• _AVAILABLE RECORDS_:
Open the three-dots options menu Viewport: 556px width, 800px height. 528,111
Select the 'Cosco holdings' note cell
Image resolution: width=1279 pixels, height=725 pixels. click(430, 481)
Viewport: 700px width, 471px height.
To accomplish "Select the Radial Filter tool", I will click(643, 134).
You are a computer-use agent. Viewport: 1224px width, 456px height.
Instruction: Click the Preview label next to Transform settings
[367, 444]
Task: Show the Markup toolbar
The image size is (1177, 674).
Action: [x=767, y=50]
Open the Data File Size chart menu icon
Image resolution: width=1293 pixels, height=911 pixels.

• _TASK DETAILS_: Note how many lines in the listing above hold the string "Viewport", then give only that figure.

• _OUTPUT OF THE EXERCISE_: 3